England's Antiphon eBook

This eBook from the Gutenberg Project consists of approximately 344 pages of information about England's Antiphon.

England's Antiphon eBook

This eBook from the Gutenberg Project consists of approximately 344 pages of information about England's Antiphon.

Many long and elaborate religious poems I have not even mentioned, because I cannot favour extracts, especially in heroic couplets or blank verse.  They would only make my book heavy, and destroy the song-idea.  I must here pass by one of the best of such poems, The Complaint, or Night Thoughts of Dr. Young; nor is there anything else of his I care to quote.

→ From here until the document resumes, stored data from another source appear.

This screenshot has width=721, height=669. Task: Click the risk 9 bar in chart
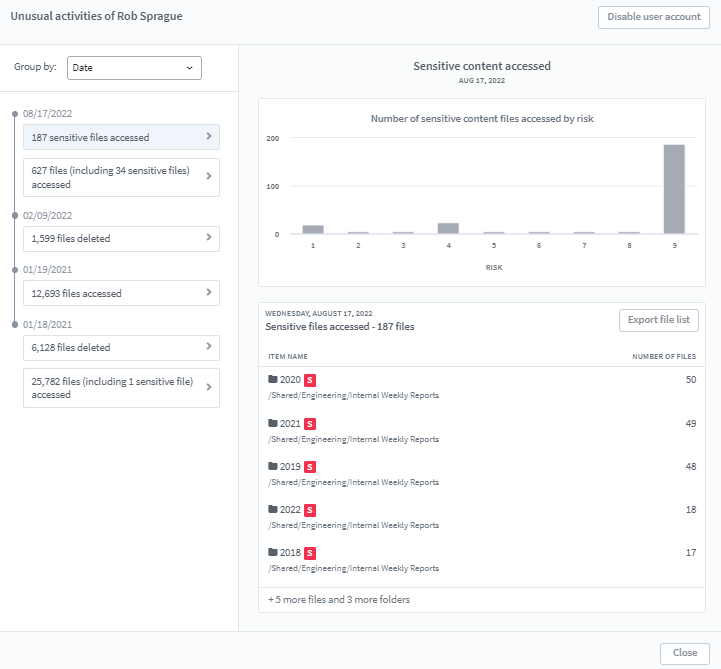(x=674, y=189)
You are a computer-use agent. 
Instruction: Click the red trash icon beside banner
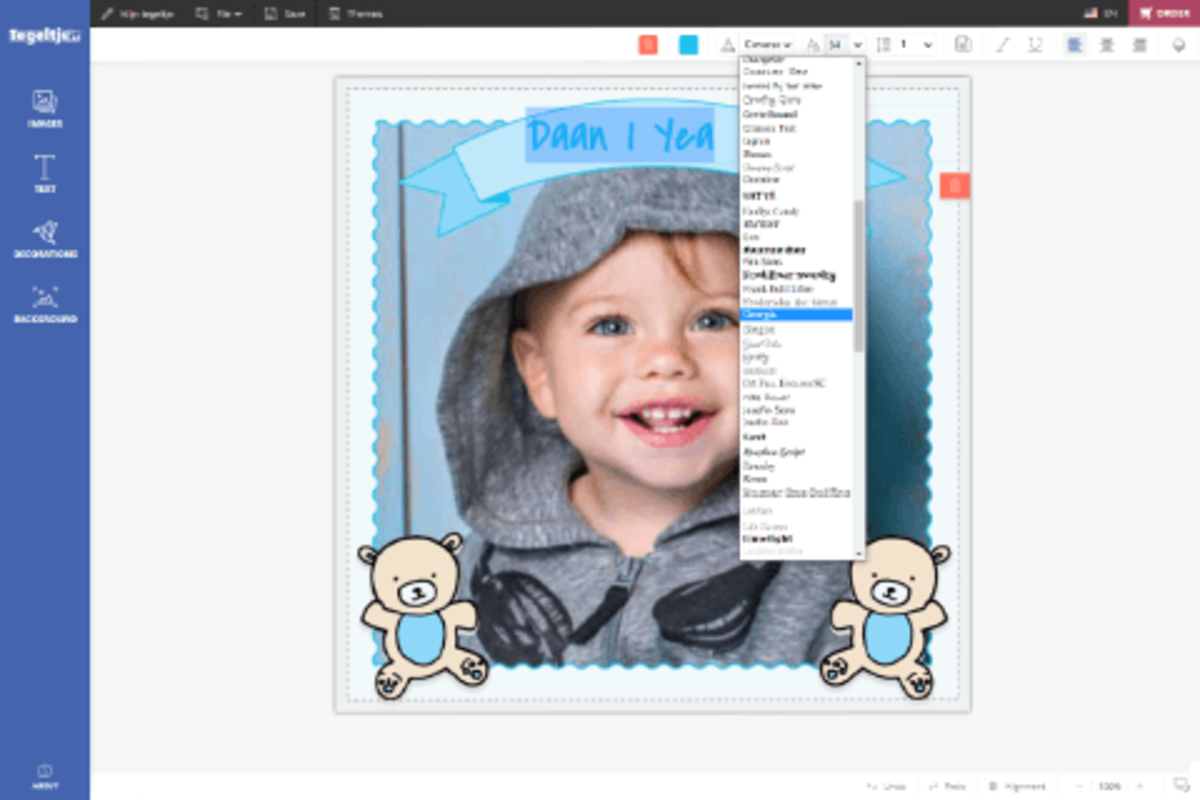[x=955, y=185]
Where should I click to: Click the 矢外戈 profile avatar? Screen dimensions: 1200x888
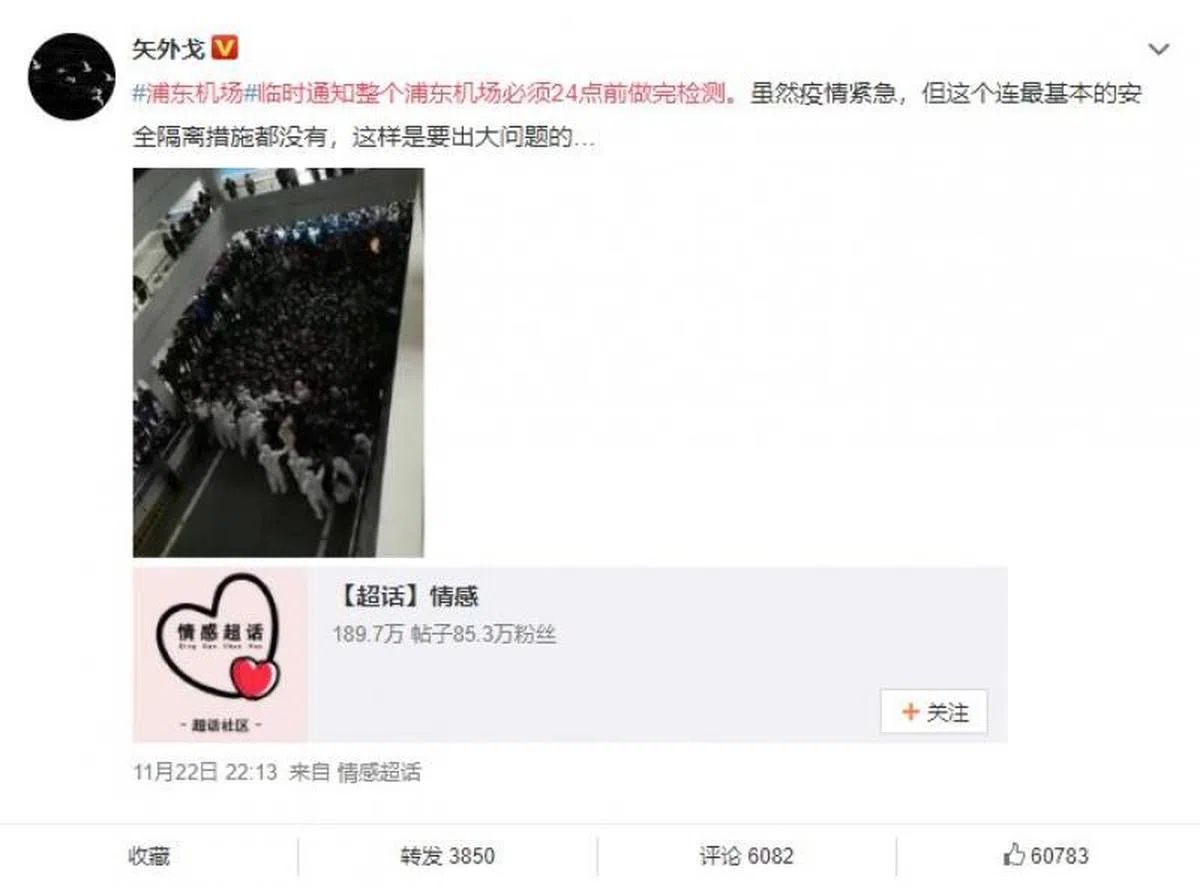[x=71, y=77]
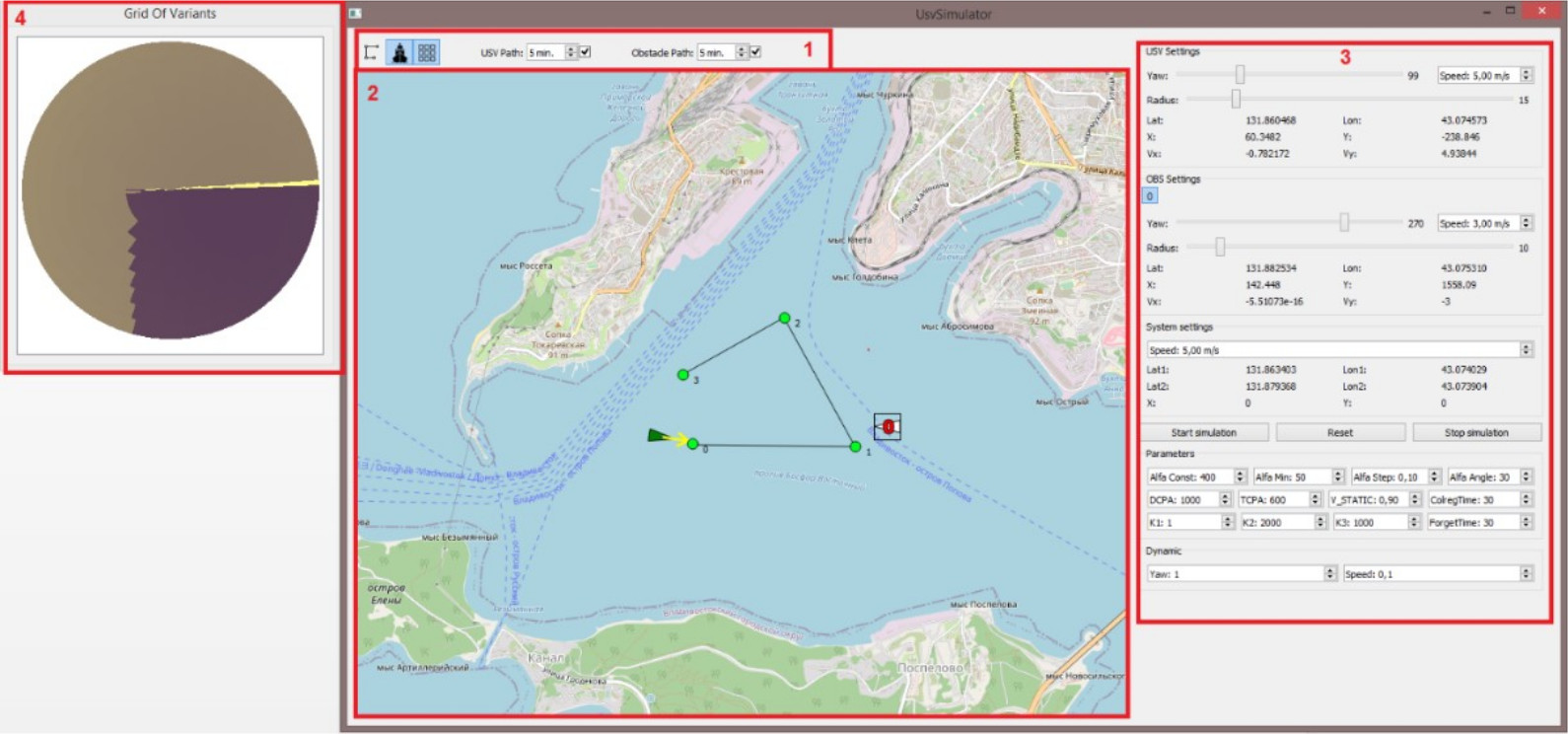Select obstacle 0 tab in OBS Settings
Image resolution: width=1568 pixels, height=734 pixels.
pos(1150,196)

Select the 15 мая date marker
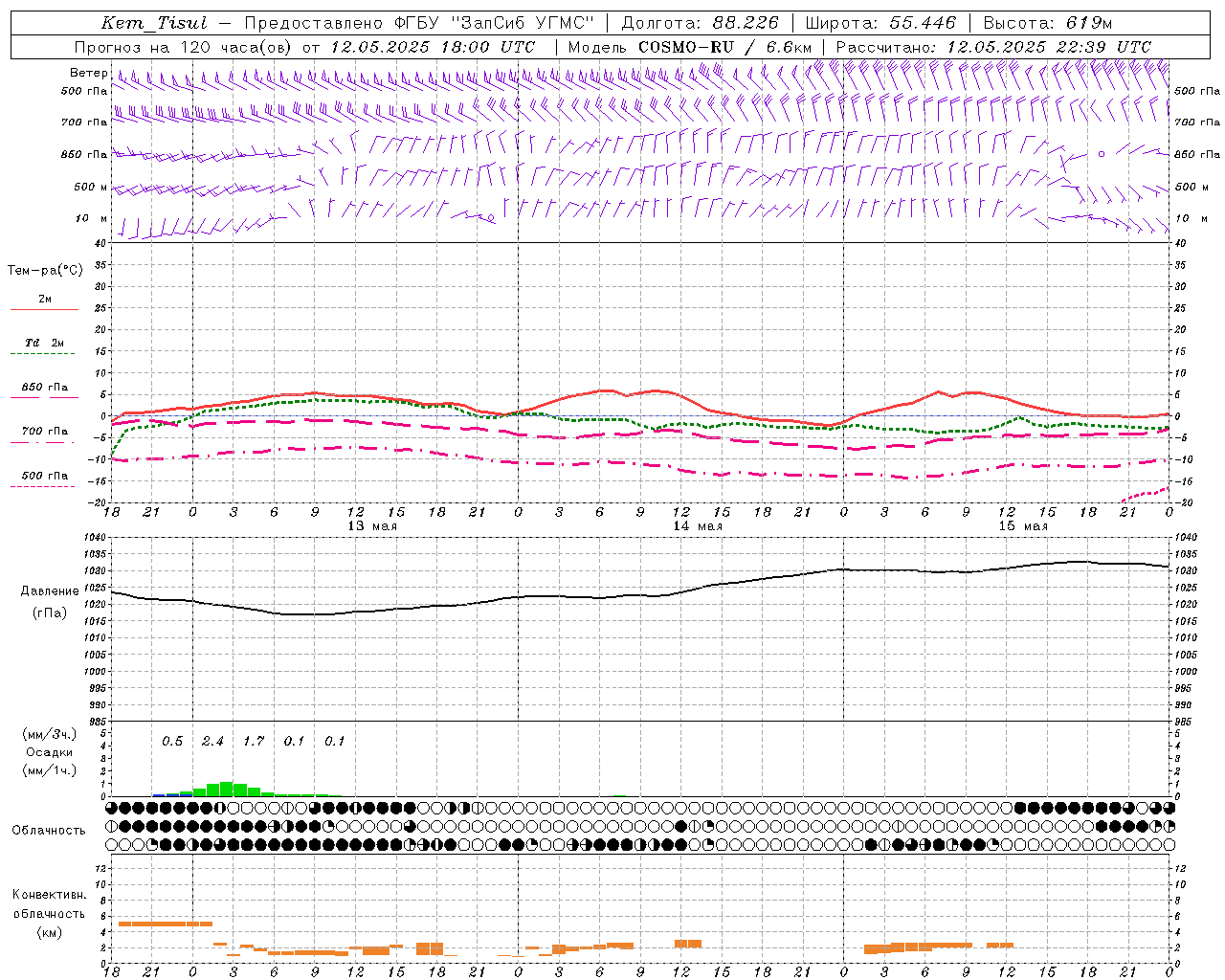(x=1022, y=526)
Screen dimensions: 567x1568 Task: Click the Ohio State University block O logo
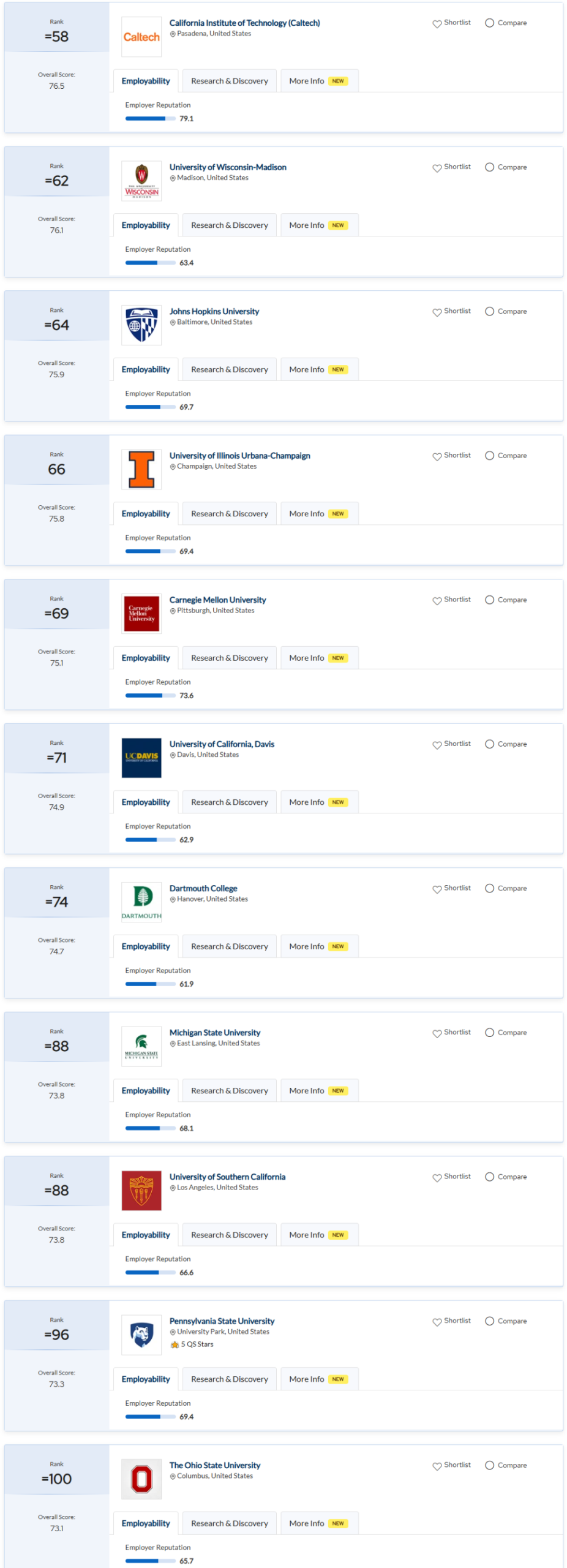tap(141, 1479)
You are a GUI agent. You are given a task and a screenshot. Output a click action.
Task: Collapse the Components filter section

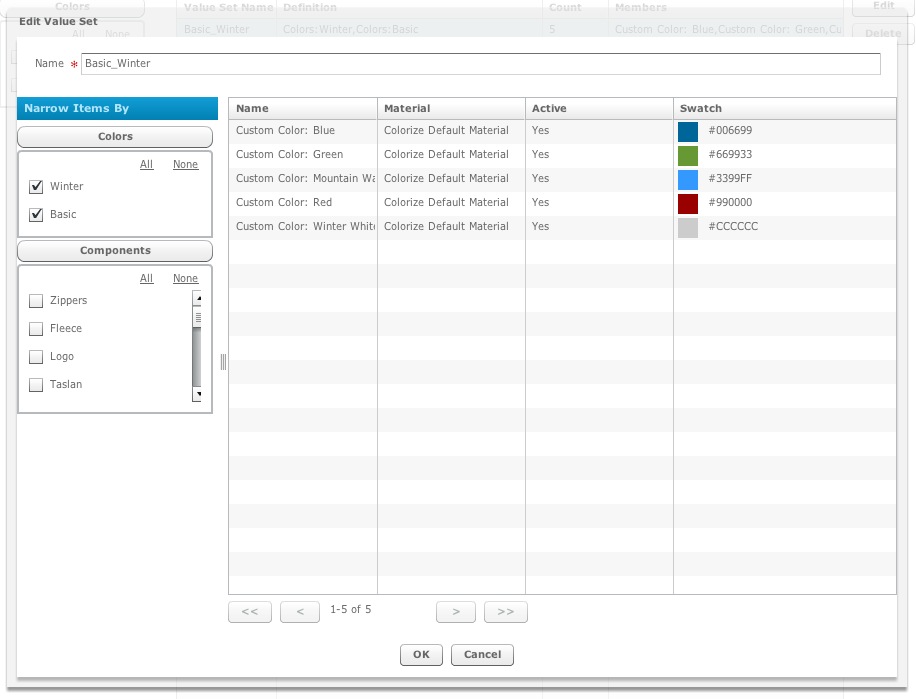pyautogui.click(x=114, y=251)
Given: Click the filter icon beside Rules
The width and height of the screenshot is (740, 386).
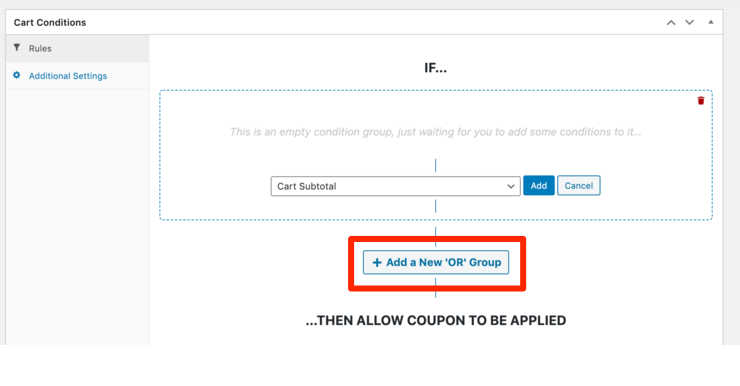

I must give just one poem of Pope, born in 1688, the year of the Revolution.  The flamboyant style of his Messiah is to me detestable:  nothing can be more unlike the simplicity of Christianity.  All such, equally with those by whatever hand that would be religious by being miserable, I reject at once, along with all that are merely commonplace religious exercises.  But this at least is very unlike the rest of Pope’s compositions:  it is as simple in utterance as it is large in scope and practical in bearing.  The name Jove may be unpleasant to some ears:  it is to mine—­not because it is the name given to their deity by men who had had little outward revelation, but because of the associations which the wanton poets, not the good philosophers, have gathered about it.  Here let it stand, as Pope meant it, for one of the names of the Unknown God.

  THE UNIVERSAL PRAYER.

  Father of all! in every age,
    In every clime adored,
  By saint, by savage, and by sage,
    Jehovah, Jove, or Lord!

  Thou great First Cause, least understood! 
    Who all my sense confined
  To know but this, that thou art good,
    And that myself am blind

  Yet gave me, in this dark estate,
    To see the good from ill;
  And, binding Nature fast in Fate,
    Left free the human will: 

  What Conscience dictates to be done,
    Or warns me not to do—­
  This, teach me more than hell to shun,
    That, more than heaven pursue.

  What blessings thy free bounty gives,
    Let me not cast away;
  For God is paid when man receives: 
    To enjoy is to obey.

  Yet not to earth’s contracted span
    Thy goodness let me bound,
  Or think thee Lord alone of man,
    When thousand worlds are round.

  Let not this weak, unknowing hand
    Presume thy bolts to throw,
  And deal damnation round the land
    On each I judge thy foe.

  If I am right, thy grace impart
    Still in the right to stay;
  If I am wrong, O teach my heart
    To find that better way.

  Save me alike from foolish pride
    Or impious discontent,
  At aught thy wisdom has denied,
    Or aught thy goodness lent.

  Teach me to feel another’s woe,
    To hide the fault I see: 
  That mercy I to others show,
    That mercy show to me.

  Mean though I am—­not wholly so,
    Since quickened by thy breath:—­
  O lead me wheresoe’er I go,
    Through this day’s life or death.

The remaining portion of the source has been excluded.